Description of the task: Every line from the one with "This screenshot has height=258, width=621." up to and including the one with "You are a computer-use agent." is to be output exactly as it appears below; pictures are not.

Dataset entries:

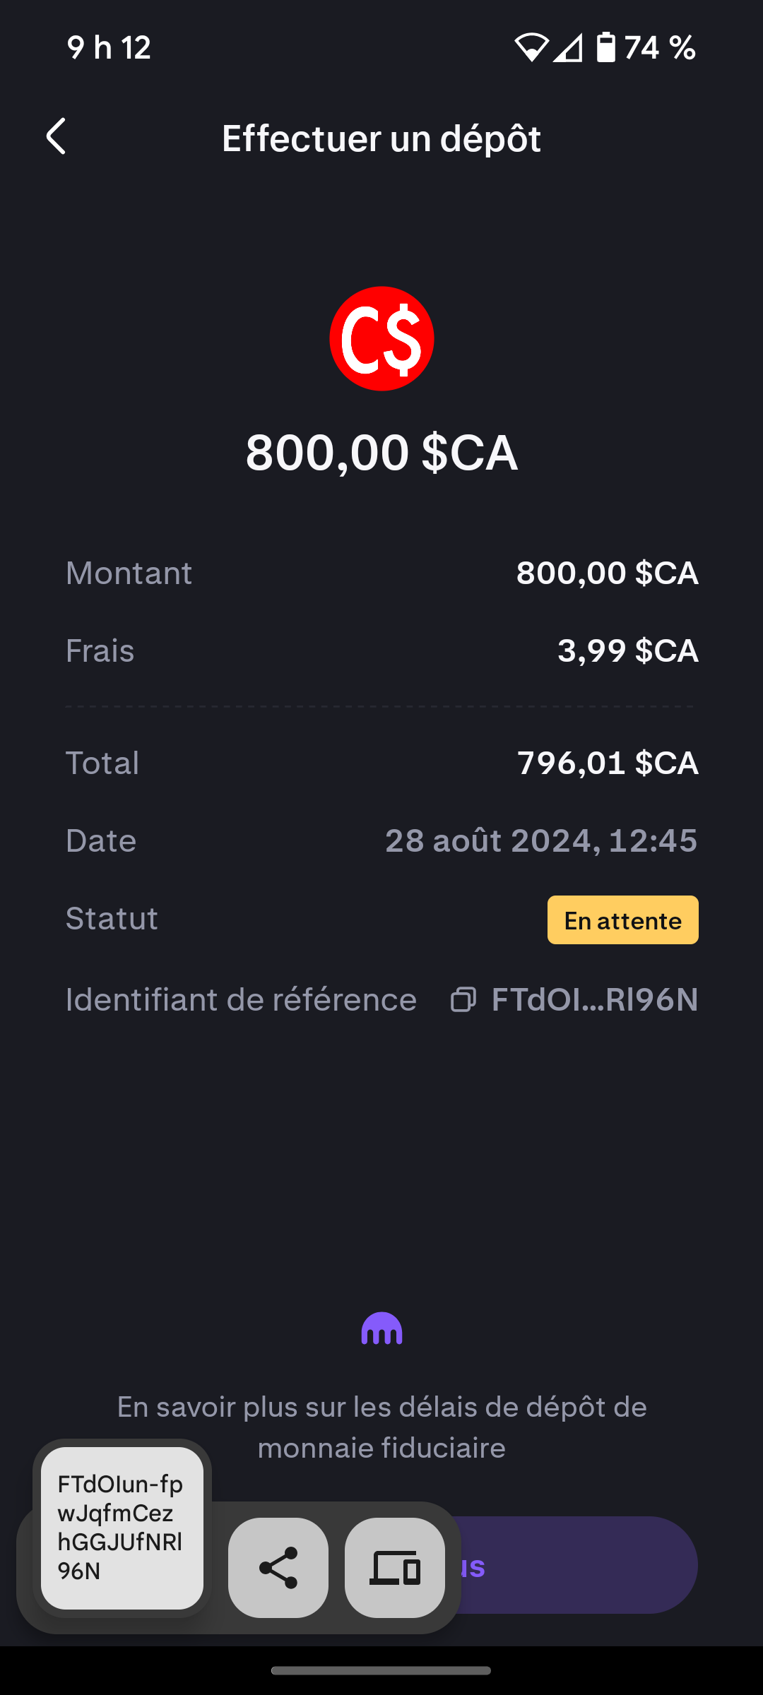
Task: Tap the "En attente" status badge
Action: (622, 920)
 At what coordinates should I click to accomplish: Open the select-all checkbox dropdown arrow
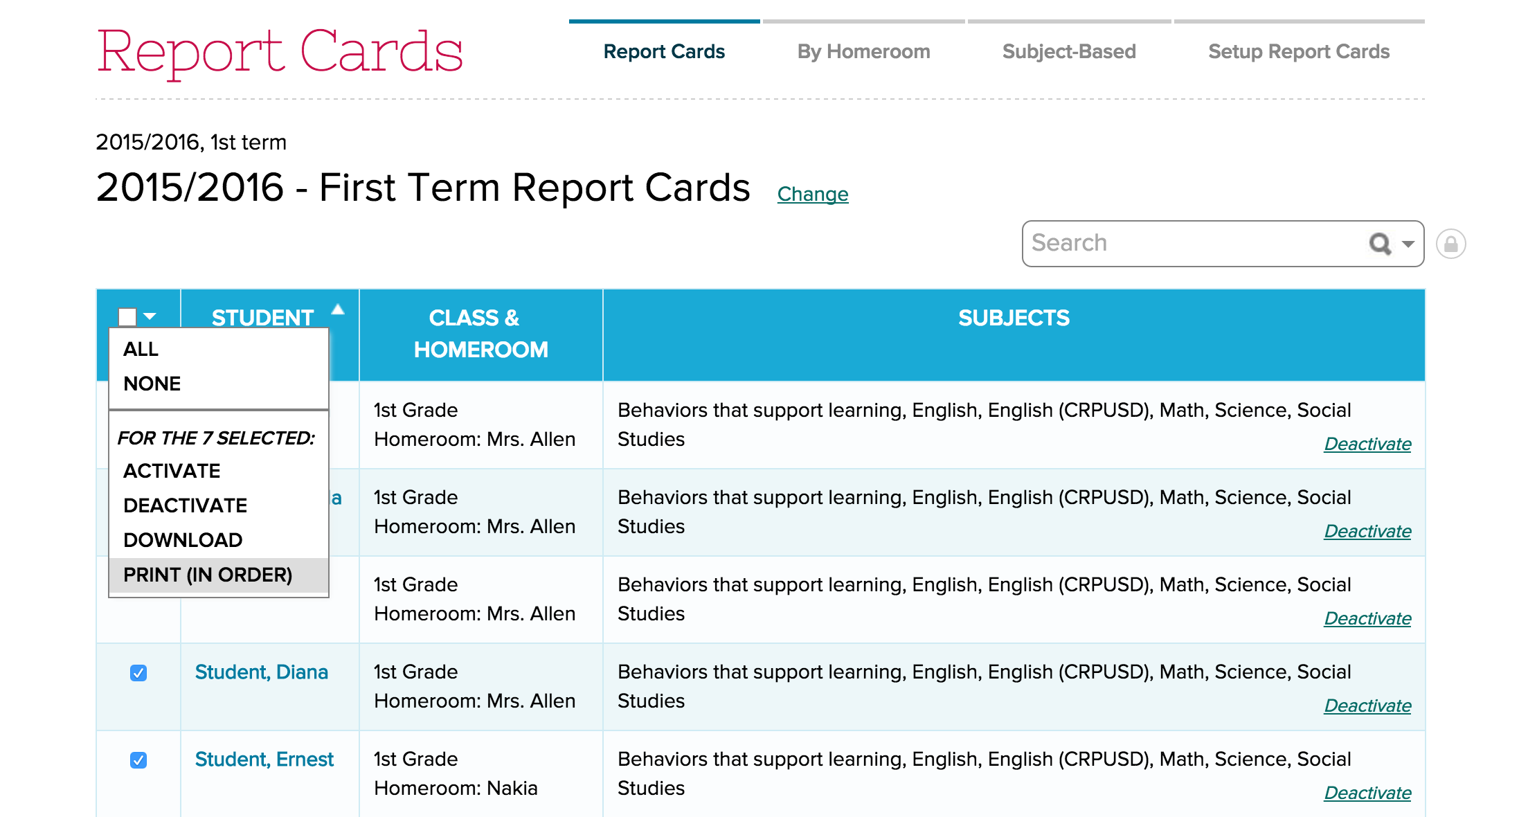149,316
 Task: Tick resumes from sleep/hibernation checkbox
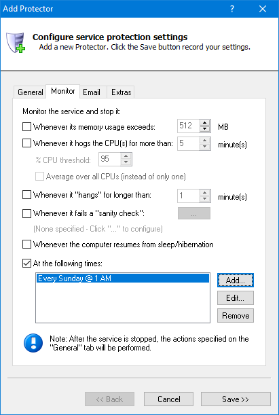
==
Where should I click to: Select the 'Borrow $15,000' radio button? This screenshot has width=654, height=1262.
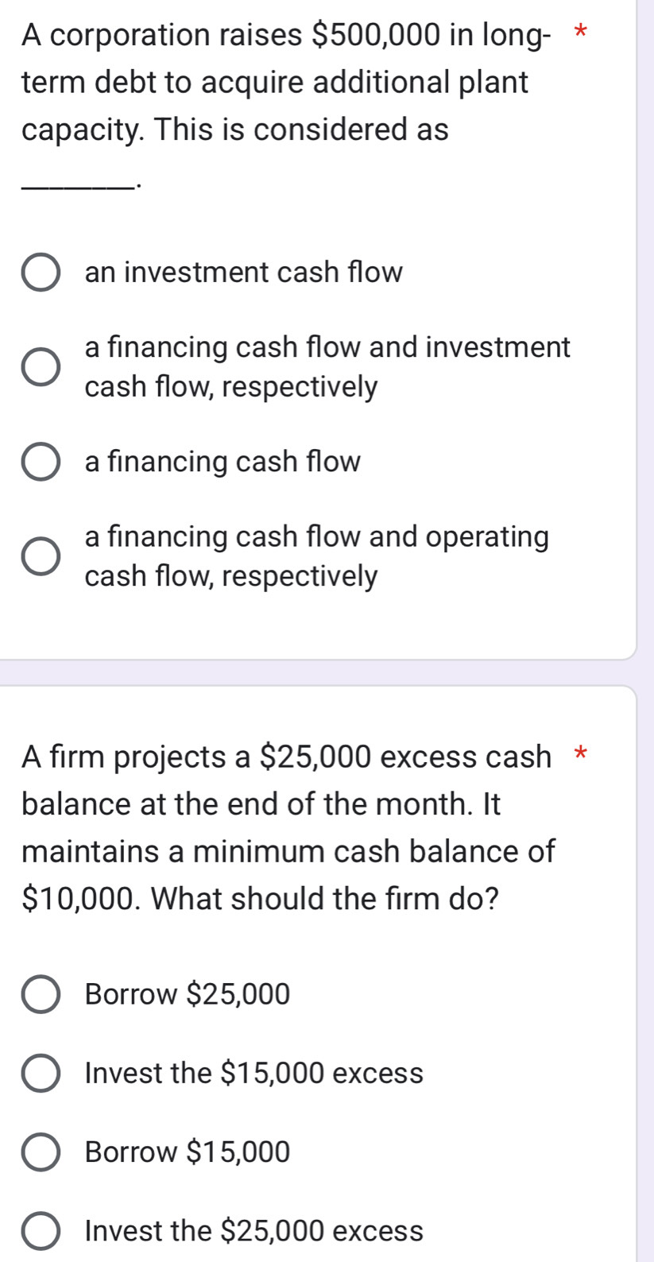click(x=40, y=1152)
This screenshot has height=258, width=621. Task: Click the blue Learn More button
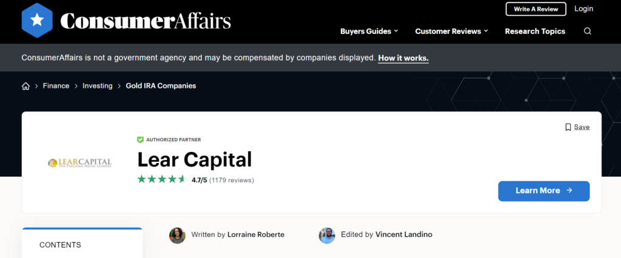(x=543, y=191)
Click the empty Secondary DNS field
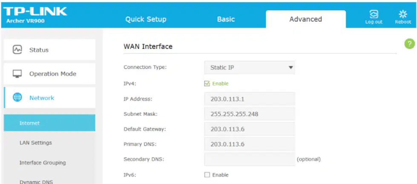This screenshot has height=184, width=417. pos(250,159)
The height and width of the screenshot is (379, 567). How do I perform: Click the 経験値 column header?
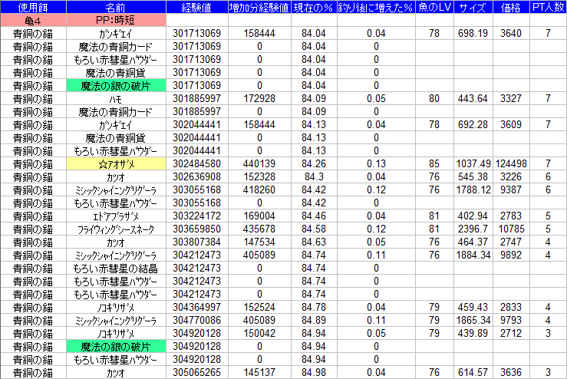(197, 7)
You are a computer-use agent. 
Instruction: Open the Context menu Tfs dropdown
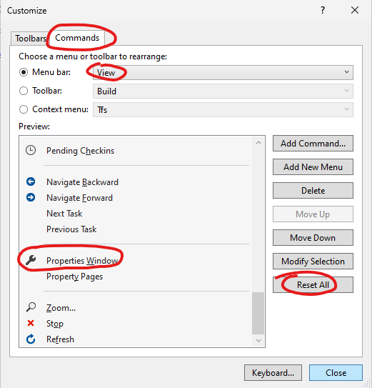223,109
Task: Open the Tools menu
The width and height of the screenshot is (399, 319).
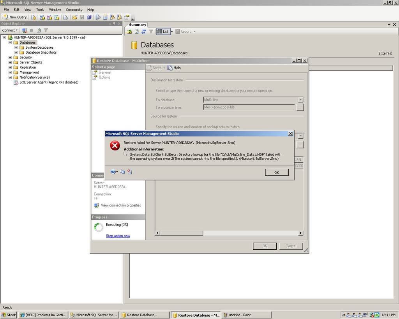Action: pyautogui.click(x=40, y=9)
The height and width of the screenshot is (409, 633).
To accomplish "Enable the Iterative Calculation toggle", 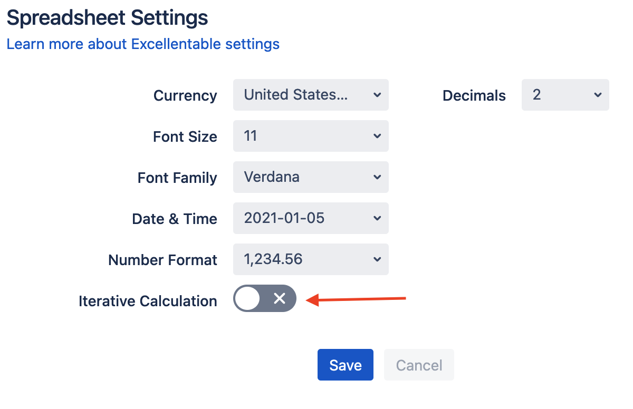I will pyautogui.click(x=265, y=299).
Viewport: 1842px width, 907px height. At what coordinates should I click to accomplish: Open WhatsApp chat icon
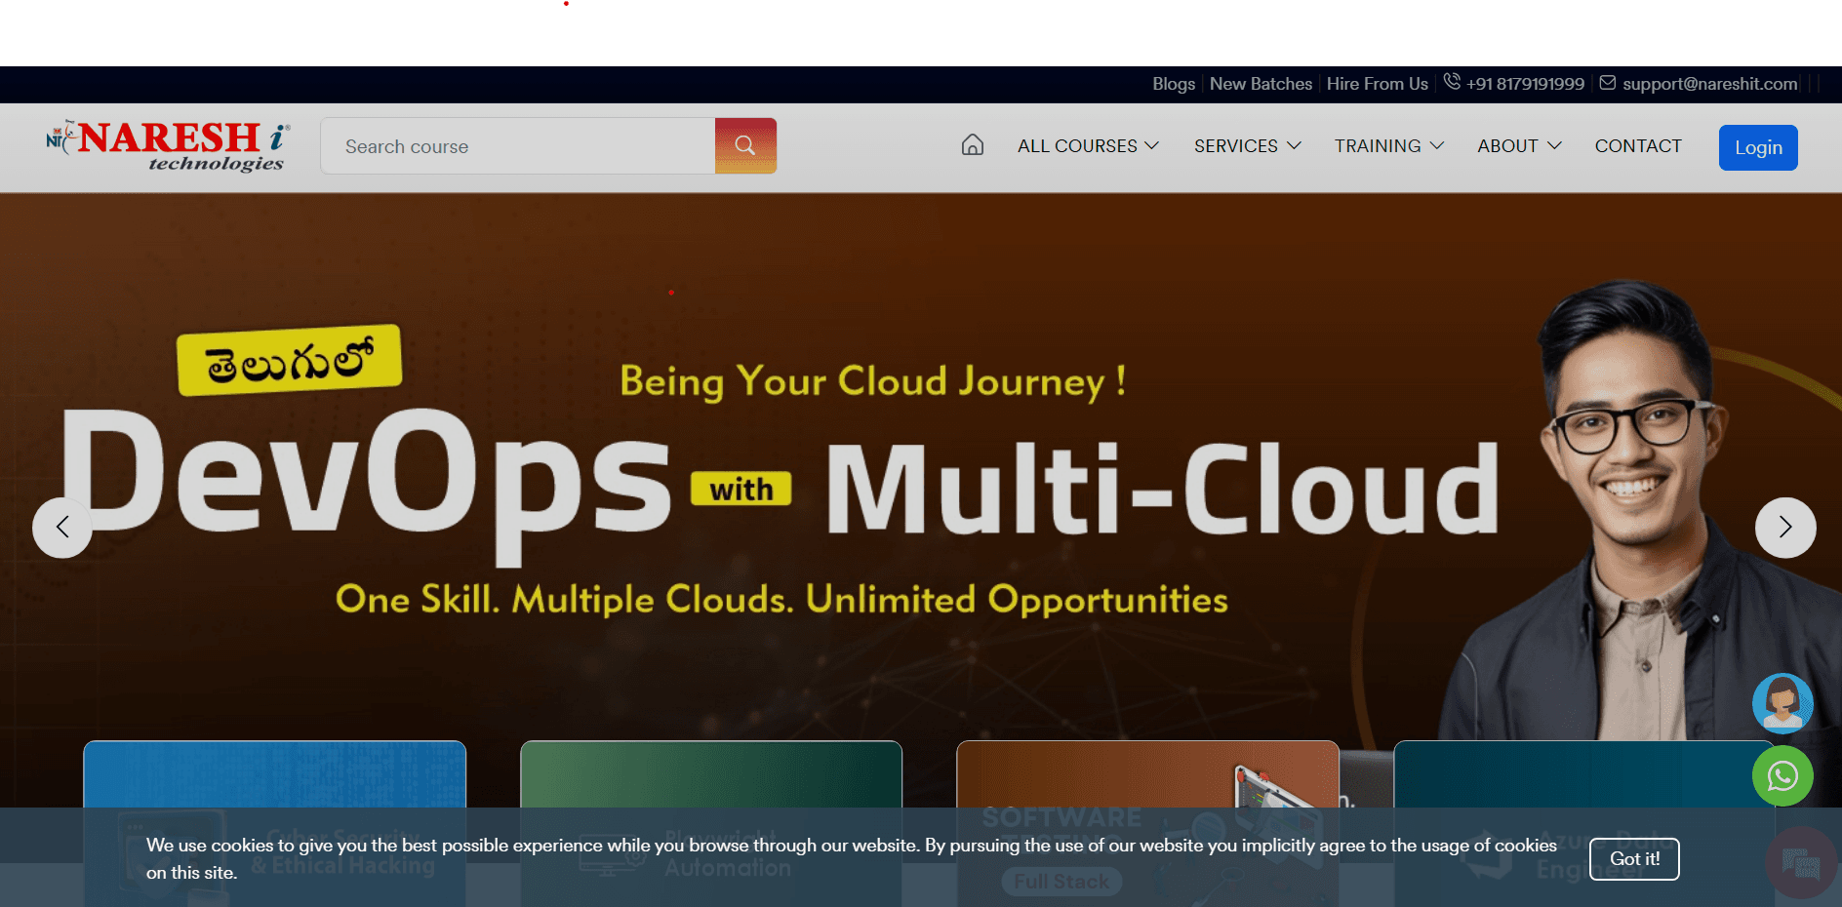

Written reply:
This screenshot has height=258, width=621. Task: Click the blue Learn More button
(x=543, y=191)
Click the empty Secondary DNS field
This screenshot has height=184, width=417. pos(250,159)
The height and width of the screenshot is (379, 567). How do I perform: Click the 経験値 column header?
(197, 7)
You are a computer-use agent. 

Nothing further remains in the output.